While Martinez oversees his students in the kitchen, they were given free-reign in deciding what to create for the event. Except for one specialty: the chocolate margaritas.
“He said it came to him in a dream,” said Cody Eastgate, a second-semester student in the program.
“I asked him what he’d been dreaming,” responded Rosa Estrada, another one of Martinez’s student. “Since it usually means work for us!”
I asked Martinez if the dream story was true. He laughed. “Well, it’s an inside joke that Rosa likes to drink,” he said, adding that a common cliché among chefs is that they cook with one hand while drinking with the other. The dream story, however, was partially correct.
The night before, Martinez had had trouble sleeping. He sat at home in his recliner watching television when he thought, “We should make chocolate margaritas.” He flipped the channel and the very next image he saw was of a cooking program that taught how to make them.
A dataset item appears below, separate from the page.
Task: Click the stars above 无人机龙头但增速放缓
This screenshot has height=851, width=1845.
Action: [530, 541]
He knew what he had to do.
He got on the internet, printed off the recipe and headed into work. When Estrada called to say she was on her way in, he asked her to pick up a few extra ingredients. “It’s 10 a.m. and I’m asking her for tequila!” he said, laughing.
For many of Martinez’s student, his kitchen is the place to be. “You learn a lot in the kitchen,” Eastgate said, adding that he prefers working with his hands then reading from a textbook.
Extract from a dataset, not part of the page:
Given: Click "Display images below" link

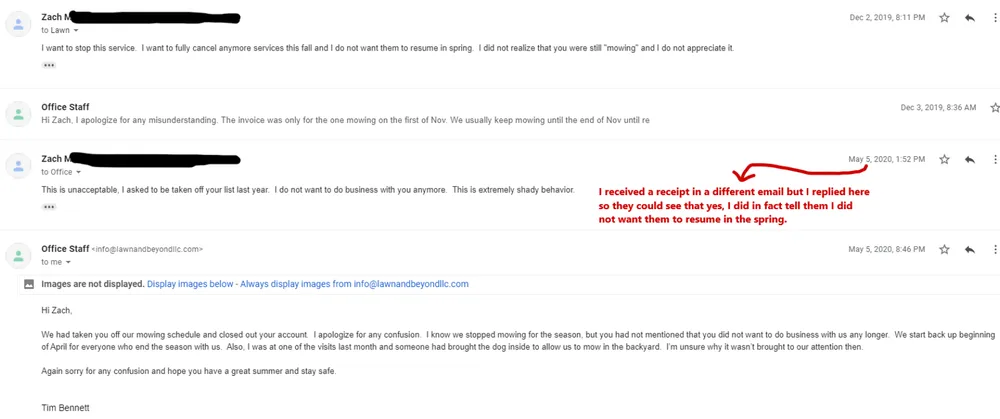Looking at the screenshot, I should point(188,284).
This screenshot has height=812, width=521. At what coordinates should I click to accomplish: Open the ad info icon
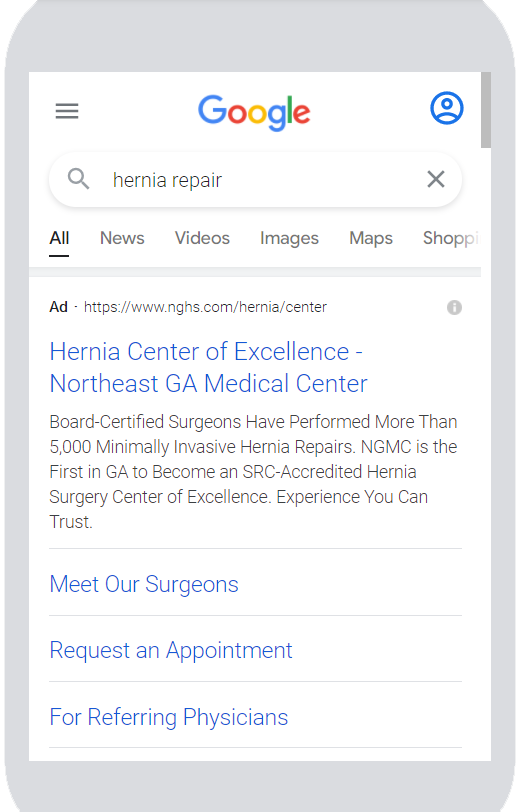(454, 307)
“Ever since I was little I wanted to be in the kitchen,” said Jewell Cruikshank, a second semester student. “It’s always nice to be in the kitchen.”
Despite the respect and admiration he has for his students, sometimes Martinez has to be hard on them. “Don’t get stupid on me,” he’ll say to them. “They respect me for it! Why? I don’t know! Sometimes they’ll ask me ‘Why are you such an asshole?’ And I ask them, ‘Did you learn?'”
They always answer, “Yes.”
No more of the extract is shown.